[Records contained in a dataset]
Start of Block

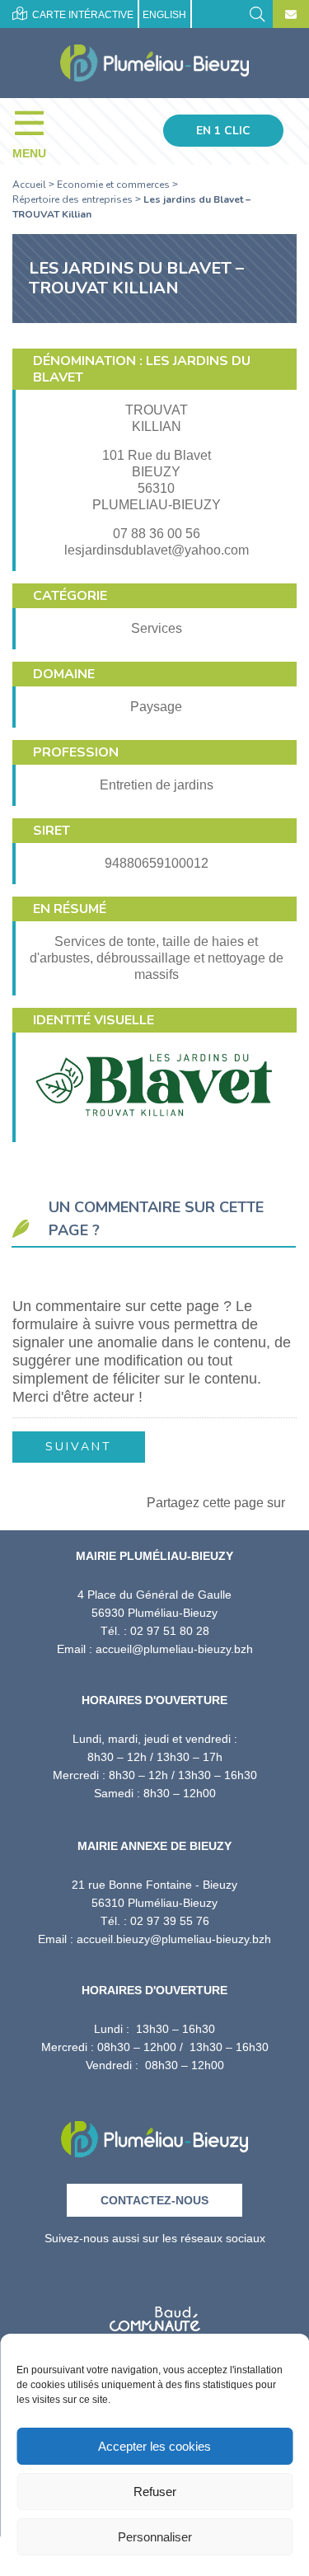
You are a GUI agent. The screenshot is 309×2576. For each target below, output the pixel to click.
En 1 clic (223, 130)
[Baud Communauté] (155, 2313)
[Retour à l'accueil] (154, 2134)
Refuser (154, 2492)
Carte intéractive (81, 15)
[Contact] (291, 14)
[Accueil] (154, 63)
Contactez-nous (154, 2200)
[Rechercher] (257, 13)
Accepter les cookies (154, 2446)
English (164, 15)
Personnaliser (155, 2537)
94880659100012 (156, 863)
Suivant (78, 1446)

End of Block

• WORK REQUEST: Set the preceding data down again word for word, omitting images.

• EXERCISE OUTPUT:
You are a GUI agent. The screenshot is 309×2576. For each target below, output the pixel to click.
En 1 clic (223, 130)
[Baud Communauté] (155, 2313)
[Retour à l'accueil] (154, 2134)
Refuser (154, 2492)
Carte intéractive (81, 15)
[Contact] (291, 14)
[Accueil] (154, 63)
Contactez-nous (154, 2200)
[Rechercher] (257, 13)
Accepter les cookies (154, 2446)
English (164, 15)
Personnaliser (155, 2537)
94880659100012 (156, 863)
Suivant (78, 1446)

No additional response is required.